To each Bank from time to time
   party to the Credit Agreement
   dated as of September 1, 1994
   among W. R. Grace & Co.-Conn.,
   W. R. Grace & Co., the other
   Borrowers from time to time
   party thereto, the Banks named
   therein and Chemical Bank,
   as Agent

Ladies and Gentlemen:

          As General Counsel of W. R. Grace & Co., a New York corporation
("GRACE NEW YORK"), and W. R. Grace & Co.-Conn., a Connecticut corporation
("COMPANY"), I have been requested to render my opinion in connection with the
Notice of Additional Borrower dated _______, 19__ ("Notice") relating to [NAME
OF SUBSIDIARY] ("Subsidiary") delivered pursuant to the Credit Agreement dated
as of September 1, 1994 among you, the Company, the other Borrowers from time to
time party thereto, and Grace New York (as modified by the Notice and as
otherwise amended, supplemented or otherwise modified prior to the date hereof,
the "CREDIT AGREEMENT").  I am rendering this opinion pursuant to subsection
13.15(a) of the Credit Agreement and subsection 4(a)(i) of the Notice.  All
terms used in this opinion that are defined in the Credit Agreement have the
respective meanings assigned to them therein.

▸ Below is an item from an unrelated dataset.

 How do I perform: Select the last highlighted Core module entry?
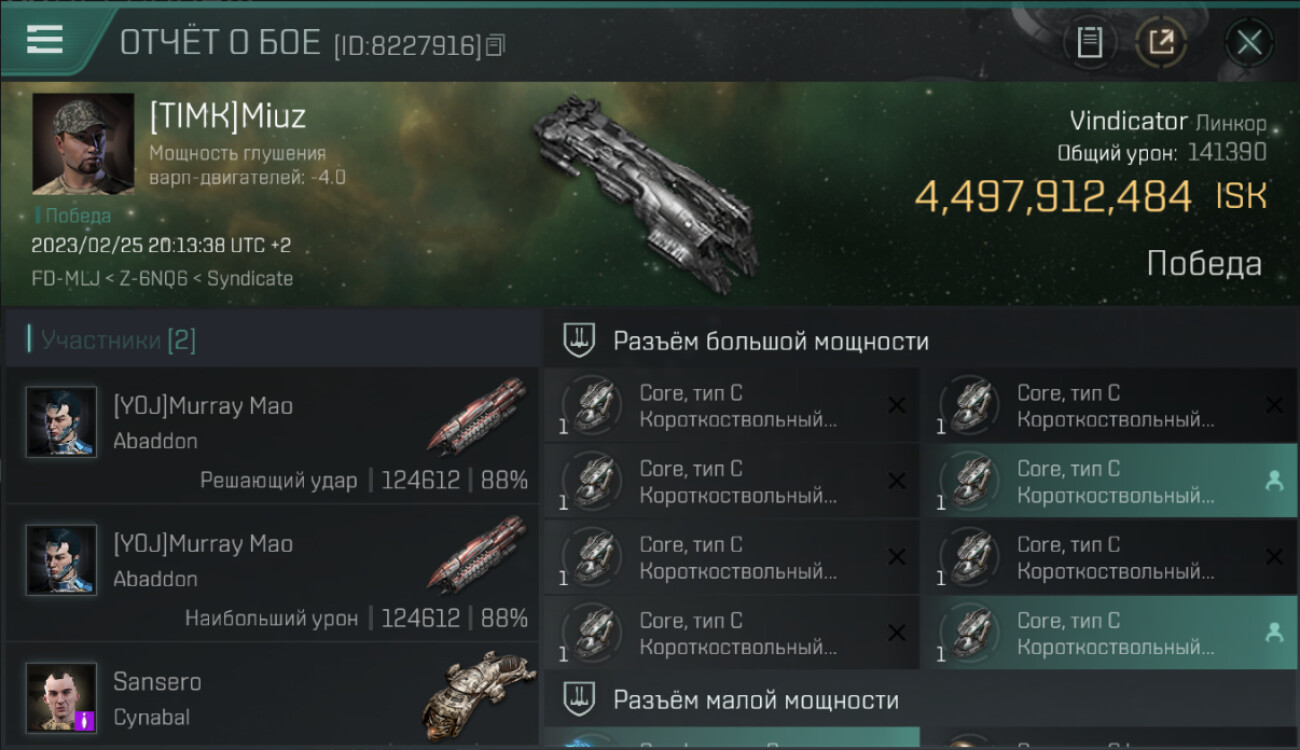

          I have examined or caused to be examined the Restated Certificate of
Incorporation and the By-laws of the Company, each as amended to date, the
Certificate of Incorporation and the By-laws of Grace New York, each as amended
to date, the records of the meetings and other corporate proceedings of the
Company and of Grace New York, the Credit Agreement, the Notice, and such other
corporate records, agreements, certificates and documents as I deem necessary
for the purposes of the opinion hereinafter expressed.  For purposes of this
opinion I have assumed that all Notes issued from time to time hereafter will be
issued in accordance with the terms of the Credit Agreement.

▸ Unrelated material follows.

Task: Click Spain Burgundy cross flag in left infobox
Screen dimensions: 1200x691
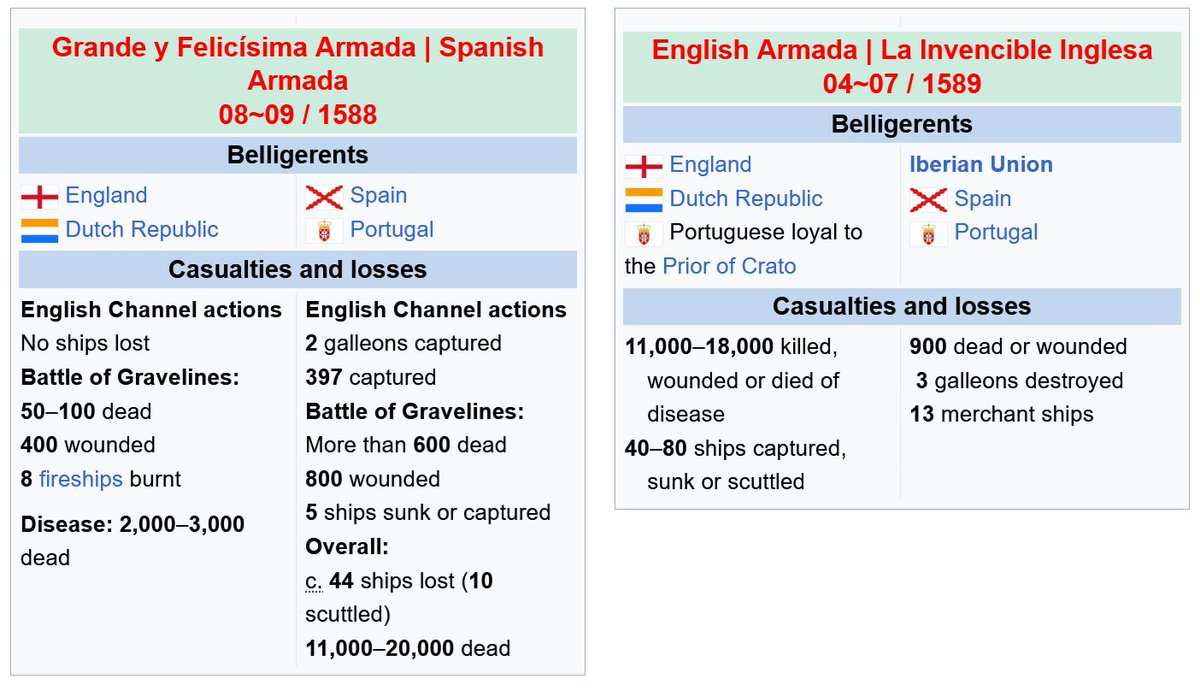Action: point(324,196)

          Based upon the foregoing, and subject to the qualifications stated
below, I am of the following opinion:

<PAGE>

                                                                               2


          1.  The Company is a corporation duly organized and validly existing
in good standing under the laws of Connecticut, and has the corporate power and
authority under such laws, and is duly qualified and in good standing in each
jurisdiction in which, in the opinion of the Company, such qualification is
required, to own and operate its properties, to carry on its business and to
perform its obligations under the Credit Agreement.

          2.  Grace New York is a corporation duly organized and validly
existing in good standing under the laws of New York and has the corporate power
and authority under such laws, and is duly qualified and in good standing in
each jurisdiction in which, in the opinion of Grace New York, such qualification
is required, to own and operate its properties, to carry on its business and to
perform its obligations under the Credit Agreement.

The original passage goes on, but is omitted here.